Slowly, late autumn turned to winter. The blood of Paris’ streets was washed away by watery snow while the wounds of all who had fought healed, all to make way for a new year. First came the time of Grantaire abandonment, of course. One by one, his friends left him behind. Feuilly never left for the winter, of course, but money was tighter than ever during the winter, and he and Grantaire were not close, besides. Prouvaire was the first to leave, mentioning quietly to Grantaire and Bahorel that his celebration began earlier than Christmas. Joly, who was adored by not only his parents, but seemingly every single aunt he was in possession of, left not long after, and so it went on. 

Grantaire had planned to once again send his mother a letter excusing himself from going home for Christmas, but before he could post it, he received one from her. His mother’s letter was short, but full to the brim with worry. News of the election tumult had reached the south, and she had written to ascertain whether he'd been harmed in the chaos. She couldn't imagine the truth, of course – that he had, however unwittingly, taken part in it. Rather than answer her with a new letter, he simply posted the letter he’d already written, which was dated a few days prior and made no mention of the tumult. He ought to answer her letter, as well, but he hadn’t the energy to spin a fiction for her and thus the letter excusing himself would have to do for now. 

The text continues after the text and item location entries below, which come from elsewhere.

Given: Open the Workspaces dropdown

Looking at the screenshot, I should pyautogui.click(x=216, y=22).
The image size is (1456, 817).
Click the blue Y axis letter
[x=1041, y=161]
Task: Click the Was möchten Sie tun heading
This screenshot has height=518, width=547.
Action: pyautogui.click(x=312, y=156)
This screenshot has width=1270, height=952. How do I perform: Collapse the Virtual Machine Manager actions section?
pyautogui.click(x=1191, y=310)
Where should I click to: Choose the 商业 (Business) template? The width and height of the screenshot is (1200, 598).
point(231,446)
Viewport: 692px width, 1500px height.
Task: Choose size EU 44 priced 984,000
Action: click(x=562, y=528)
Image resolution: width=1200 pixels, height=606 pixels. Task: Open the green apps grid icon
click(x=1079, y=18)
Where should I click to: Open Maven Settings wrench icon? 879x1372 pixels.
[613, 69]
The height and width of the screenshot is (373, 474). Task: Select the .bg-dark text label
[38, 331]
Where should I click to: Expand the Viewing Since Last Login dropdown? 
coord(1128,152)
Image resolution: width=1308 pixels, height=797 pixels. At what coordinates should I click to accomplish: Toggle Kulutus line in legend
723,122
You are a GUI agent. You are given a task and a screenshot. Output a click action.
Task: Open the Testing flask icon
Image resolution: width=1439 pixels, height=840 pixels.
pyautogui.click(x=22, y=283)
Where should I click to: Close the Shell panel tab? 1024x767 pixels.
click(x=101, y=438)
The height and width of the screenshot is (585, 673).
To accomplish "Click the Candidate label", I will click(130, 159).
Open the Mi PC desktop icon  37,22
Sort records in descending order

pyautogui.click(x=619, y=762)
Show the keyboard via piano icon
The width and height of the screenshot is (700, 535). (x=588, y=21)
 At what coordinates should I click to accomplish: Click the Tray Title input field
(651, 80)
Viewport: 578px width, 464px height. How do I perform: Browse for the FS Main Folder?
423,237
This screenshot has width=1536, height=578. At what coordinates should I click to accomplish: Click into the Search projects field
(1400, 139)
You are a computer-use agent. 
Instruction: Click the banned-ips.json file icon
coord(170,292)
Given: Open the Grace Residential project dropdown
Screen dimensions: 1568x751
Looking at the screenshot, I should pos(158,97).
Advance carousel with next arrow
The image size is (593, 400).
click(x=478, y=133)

He didn’t tell Bossuet any of this, a December evening at the Café Alexandre, but did make complaints about being left behind.

“You could go home as well, if you wished to,” Bossuet said, not unkindly.

“I don’t wish to,” Grantaire grumbled. 

“I miss them too, you know,” Bossuet said and gave the back of Grantaire’s hand a few pats. 

“You miss Jeanine,” Grantaire teased.

“Not just Jeanine,” Bossuet protested, but he couldn’t help but smile. “But yes, I miss her.” 

It had been a week since Joly left. Bossuet, with only the short trip to Meaux before him, was planning to leave in a few days time. 

“Your grisette — I assume she does not overwinter elsewhere?”

“Use her name, Grantaire,” Bossuet admonished. “And yes, she’s still here. In fact, we had a very lovely evening last night.” 

Grantaire snorted. 

“Was one of your ancestors a sultan, perhaps?” 

Bossuet sent him an annoyed look.

“I should find it unlikely that the relatives of a sultan be enslaved, no?” 

Grantaire startled. Though Bossuet had talked of slavery in the abstract often enough, he had always stayed away from any personal comments. But… there it was. 

“I apologise, that’s not what I meant.”

“I know. You’re not the only one who struggles with this time of year, you know…” Bossuet sighed and rubbed his eyes. 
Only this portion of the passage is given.